### Consignes
**A.** Selon le texte sur le négationnisme, en quelle année Roger Garaudy publie-t-il son livre « Les Mythes Fondateurs de la Politique Israélienne » ?
**B.** Poursuivez le texte sur le négationnisme à partir de sa dernière phrase.

### Extrait du document
Après s’être attaqués à l’aspect technique de la Shoah, les négationnistes accusent Israël d’avoir fabriqué « la plus grande manipulation de tous les temps ». Cette réorientation est due à une ancienne gloire du PCF (Parti Communiste Français) : Roger Garaudy, ancien résistant, philosophe, catholique converti à l’Islam. En 1982, dans le contexte de la guerre du Liban, Garaudy publie un « placard » dans les pages du journal le Monde, il assimile Israël au nazisme dans un paragraphe intitulé « L’argument de l’holocauste ».

Mais ce n’est qu’en 1996 que Garaudy révèle sa conversion au négationnisme dans son livre « Les Mythes Fondateurs de la Politique Israélienne ».

Garaudy reçoit le soutien de certains pays musulmans et notamment du président iranien, Mahmoud Ahmadinejad, qui diffuse par ailleurs les idées négationnistes en Amérique latine par l’intermédiaire de ses rencontres avec Hugo Chavez, président du Venezuela. Reçu en Iran en 2010, Dieudonné trouve lui aussi l’occasion de réaffirmer ses propos antisionistes.

Dans les années à venir, les derniers survivants de la Shoah disparaîtront, ce qui inquiète les historiens quant à l’avenir du négationnisme : certains craignent qu’il ne se renforce avec la disparition des derniers témoins.

LEGER Guillaume

Avis personnel :

J’ai trouvé ce documentaire très intéressant, bien structuré (M. Prazan adopte, pendant une partie du film, un ordre chronologique, de l’après guerre aux années 1980 ; il s’efforce tout au long de son travail d’éclairer les racines du discours négationniste). L’œuvre est par ailleurs bien complète grâce à des ressources variées (images d’archives, coupures de Presse, interviews d’historiens,…). Ce documentaire m’a au final permis d’acquérir de nouvelles connaissances sur le sujet, qui est assez complexe et potentiellement sensible.

De plus, j’ai aimé le revoir en présence du réalisateur, ce qui m’a permis de lui poser les questions qui m’étaient venues à l’esprit lors du premier visionnage ; notamment d’éclairer les points restés pour moi obscurs.

Je pense que montrer ce documentaire à d’autres classes, et si possible demander à M.Prazan de revenir, pourrait être très enrichissant.

 

TRANSMETTRE A TRAVERS CE DOCUMENTAIRE

Ci-dessous, quelques éléments de réponse de M. Prazan à nos questions (par Léa Ducrocq Paul Leleu et Rémy Creton) :

1) Pourquoi avoir traité ce sujet ?

### Données affichées
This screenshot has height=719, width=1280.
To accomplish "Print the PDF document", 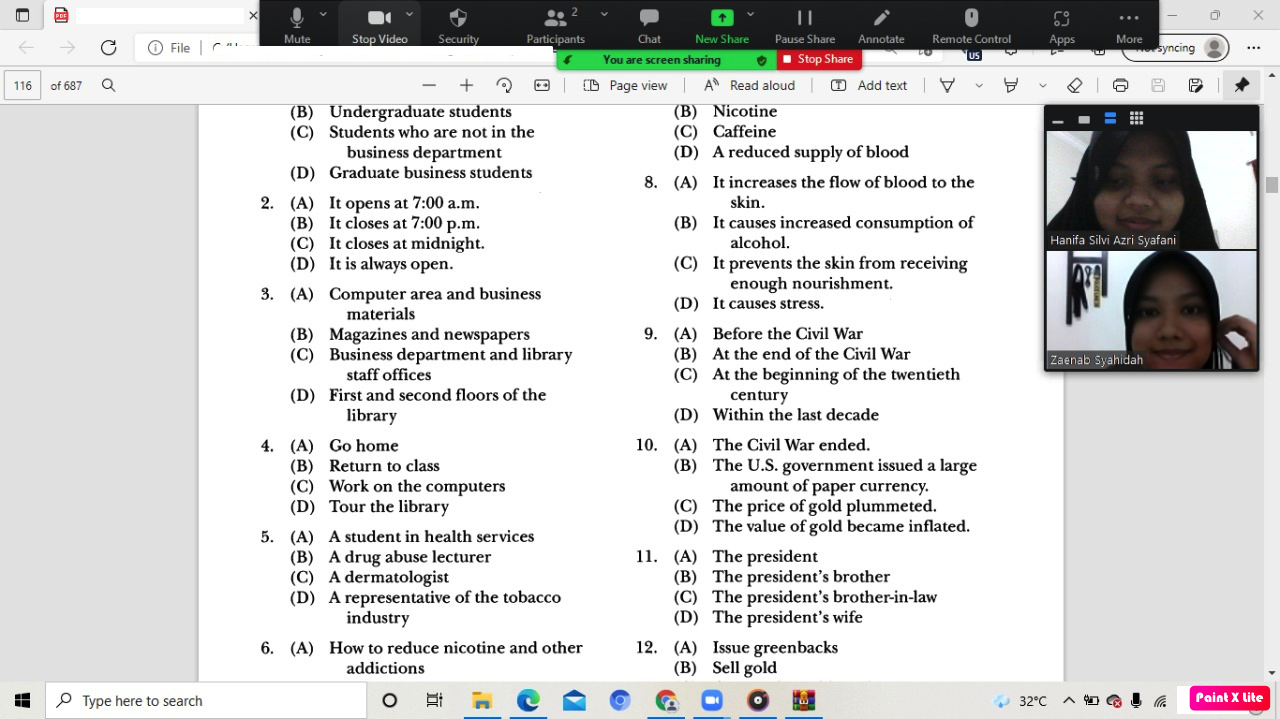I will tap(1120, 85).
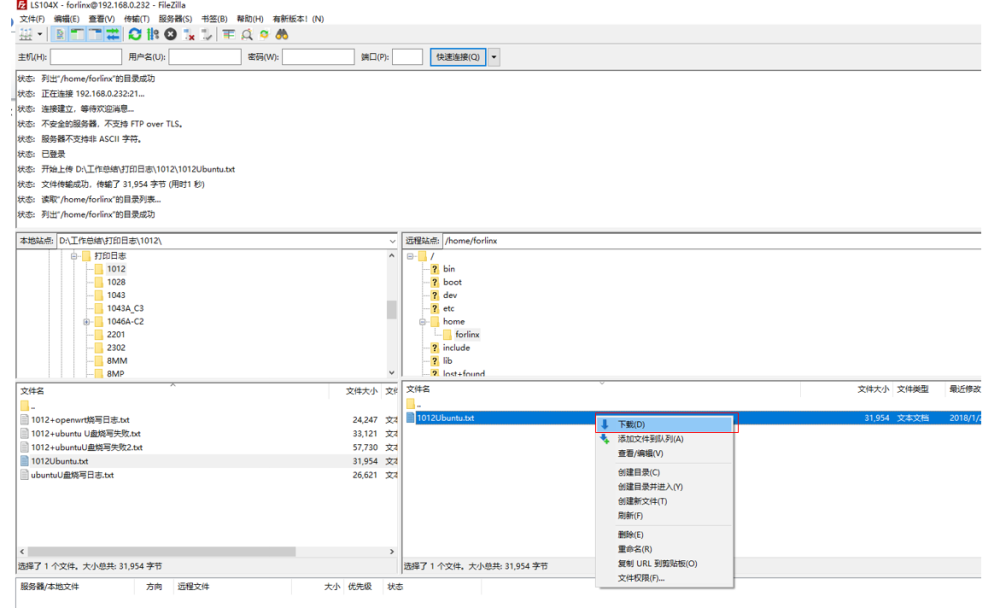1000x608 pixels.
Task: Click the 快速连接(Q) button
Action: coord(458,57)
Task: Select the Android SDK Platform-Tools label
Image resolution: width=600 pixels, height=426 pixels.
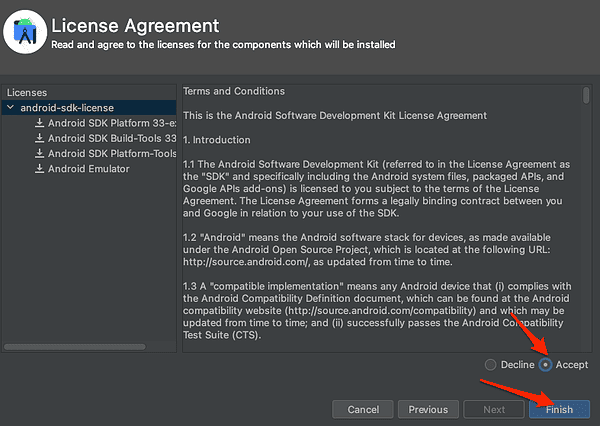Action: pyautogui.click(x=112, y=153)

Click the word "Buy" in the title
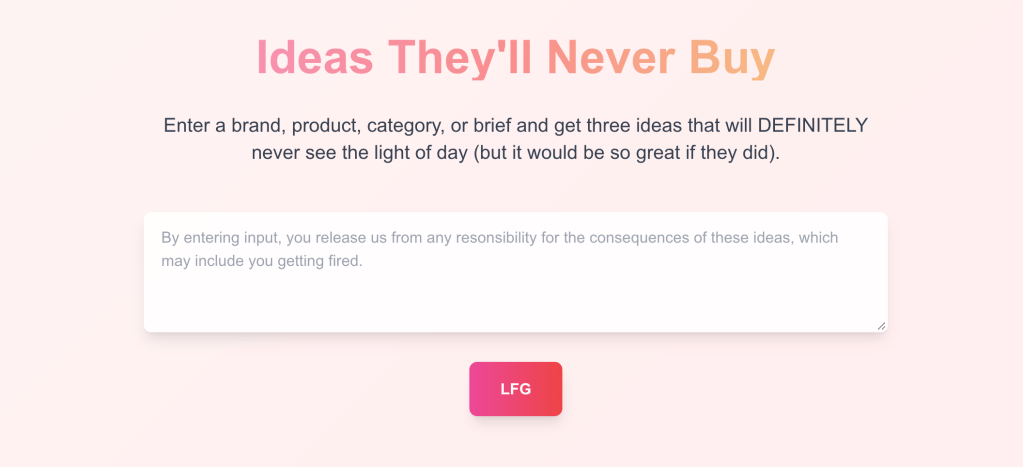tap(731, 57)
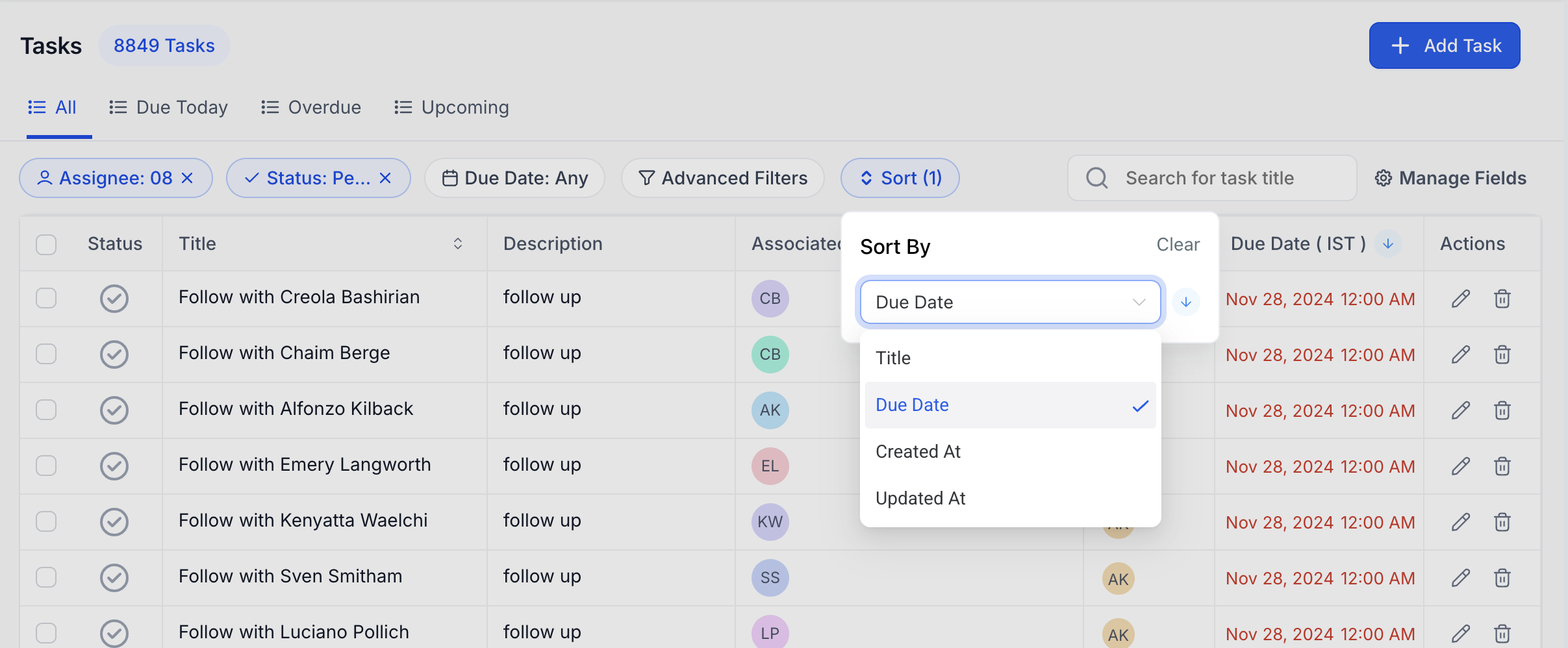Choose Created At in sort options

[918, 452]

---

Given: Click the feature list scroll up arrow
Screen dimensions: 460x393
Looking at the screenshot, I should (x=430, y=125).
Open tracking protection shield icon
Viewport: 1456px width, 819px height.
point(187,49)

==

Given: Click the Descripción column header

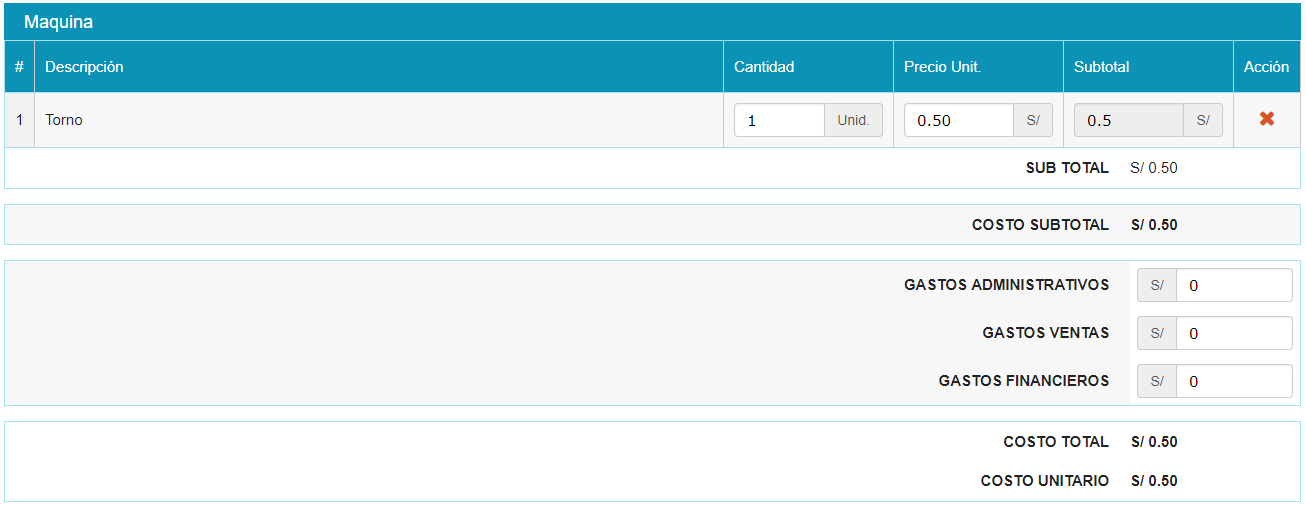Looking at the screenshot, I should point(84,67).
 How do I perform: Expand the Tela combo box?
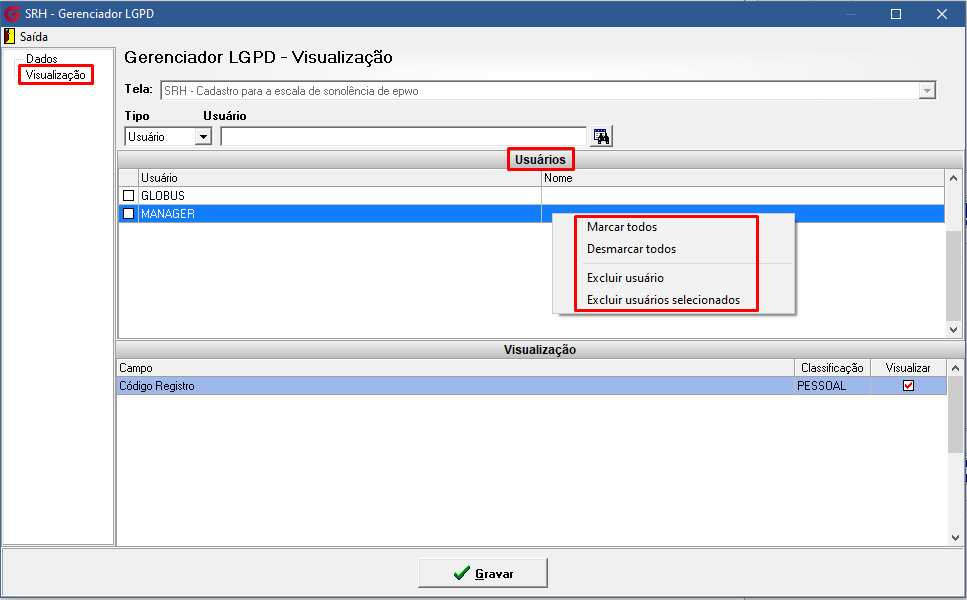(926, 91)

### Problèmes résolus
**A.** En 1996.

**B.**
Au départ, Mr Prazan ne voulait pas réaliser ce film, souhaitant ne pas faire de publicité aux idées négationnistes et pensant que le négationnisme disparaissait. Mais deux éléments l’ont fait réagir :

-les propos antisémites de Dieudonné ;

-la montée sur scène de Robert Faurisson (une figure emblématique du négationnisme) lors d’un spectacle de Dieudonné, qui fut applaudie.

Mr Prazan a alors mesuré alors que le négationnisme n’avait pas disparu et pourrait très bien continuer à se propager.

Il évoque aussi sa volonté de transmettre la vérité.

 

2) Est-ce en raison du décès des anciens déportés, et donc par peur que le souvenir disparaisse avec eux, qu’il a réalisé ce documentaire ?

Avec la disparition des survivants du génocide, la mémoire de la Shoah risque de s’effacer. Le négationnisme pourrait s’installer plus facilement dans l’esprit des jeunes, qui ne seraient plus sensibilisés sur ce sujet.

 

3) Selon M.Prazan  : peut-on dialoguer avec les négationnistes?

Les négationnistes réfutent toutes les preuves historiques sur la Shoah sans même donner d’arguments soutenant leurs affirmations. Ainsi M. Prazan évoque le fait que le négationniste Robert Faurisson tient toujours le même discours, qu’il appelle lui-même « (s)a phrase de soixante mots » : « Les prétendues chambres à gaz hitlériennes et le prétendu génocide des juifs forment un seul et même mensonge historique qui a permis une gigantesque escroquerie politico-financière dont les principaux bénéficiaires sont l’état d’Israël et le sionisme international, et dont les principales victimes sont le peuple allemand, mais non pas ses dirigeants, et le peuple palestinien tout entier.» (Propos prononcés par R. Faurisson lors de son procès l’opposant à R. Badinter). Cette phrase est utilisée dans chacune de ses interventions médiatiques pour affirmer son opinion : elle affirme, assène, sans place au dialogue.

De plus, Faurisson cherche à créer un buzz médiatique dans le seul but de se faire connaître, et ainsi satisfaire son désir de notoriété.

Les négationnistes cherchent par tous les moyens à avoir la parole. Il faut donc pour éviter que leurs pensées soient diffusées, ne pas leur en donner la possibilité.

4) Pourquoi être venu au lycée Branly ?

Mr Prazan est venu nous rencontrer pour connaître nos réactions à son documentaire, mais aussi pour répondre à nos questions ; il s’inquiète de la réception, par notre génération, du génocide des juifs ou du négationnisme.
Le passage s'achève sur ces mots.